Maybe someday I'll sit down and make a proper "cartoon that does all the stuff flash can do" and we'll see what weird tricks I can Frankenstein together into a movie. It definitely doesn't have the same problem that the pinscreen thing has where it's constantly hitting it's head on it's own limitations, but there's definitely stuff that it excels at and some wacky "advanced" techniques

(Also, neat that you could do rectangle & rectangles with your parents!)

I like how bright the explosion flash is when the car explodes in Karate Kids, I'm impressed when effects create the illusion of a light brighter than a screen is expected to produce. The rest of it was great too!

Excellent article and short picks. Refreshing to see such substantial writing, it reminds me I should really get back into writing about what I like outside of twitter. Also your music is awesome, exactly the kind of stuff I've been looking for lately. Keep up the great overall artistic practice.

Hey thanks! Glad you like the music!

There needs to be more government funded programs like that out there. There are beautiful projects out there that haven’t been released because artists have to pay the bills and don’t have more time to finish them.

I somehow missed this comment till now!
Yeah it's a real bummer how the whole money thing seems to prevent great stuff from existing. At least the internet has broken Hollywood's stranglehold on entertainment somewhat, but as of now good internet stuff is few and far between, and just sort of seems like a little peephole into how great art could be if we knew how to set up the economics to support it. I don't know if government funding is a bureaucratically-feasible solution or not, but I would be supportive of such a thing in the US, if that ever exists. (I feel like the Andrew Yang UBI thing could have solved everything, but I guess he was too bad at getting people to vote for him!)

Anyway, hope you're doing well JB! Hmu sometime, huh?

I thought Problem Solverz was ugly and eye-bleeding but in an avant-garde experimental way and was interesting for that specific reason. It makes more sense when you see the original Adult Swim pilot. When you see what it was supposed to be. I felt the same way about that Cryptozoo animated film that was making the rounds a couple years ago, though that one wasn't even a comedy and took its story completely seriously despite the janky style.

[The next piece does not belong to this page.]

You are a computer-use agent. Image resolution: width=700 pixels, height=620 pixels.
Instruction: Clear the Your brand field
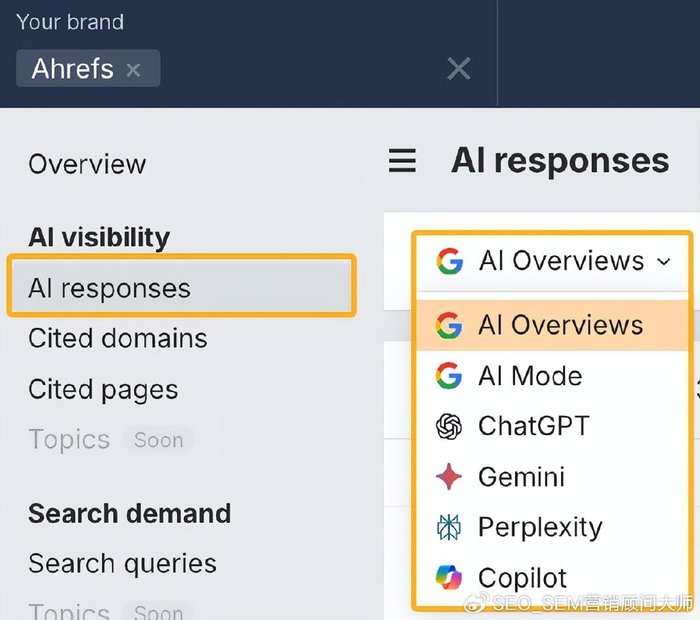click(x=458, y=68)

I agree with Harvey's observation that this stuff becomes more acceptable to people when its presented in a non-narrative context, though I wonder how he'd explain the fact that we live in a world where internet cartoons like Interface and Ratboy Genius and Ena have fans? These things all have stories, even if they aren't presented in the most conventional way.

Some potential explanations for why people might hate problem solverz in a world where ratboy genius is beloved - at the time of it's release, I think a lot of people were pointing out the decline of animation quality on CN as things were homogenizing into a sort of thin-lined bubbly computery style (well, they called it the "calarts style") and animation nerds were lamenting the replacement of hand-drawn animation with increasingly inexpressive and cheap looking rigged animation. Then of course, once the party line is "haha wow this is the worst show ever" people pile on without really thinking twice about it. In contrast, an underground web animation that is the product of one outsider-artist guy wouldn't be seen in that same "this is what the animation industry has become" way. Liking ratboy genius feels like cheering on an underdog, but I bet if it was on mainstream cable TV it would be a different story.

PS is also a comedy show, and there's no better magnet for hate than trying and failing to be funny. Ratboy, not intentionally a comedy show, doesn't have this problem.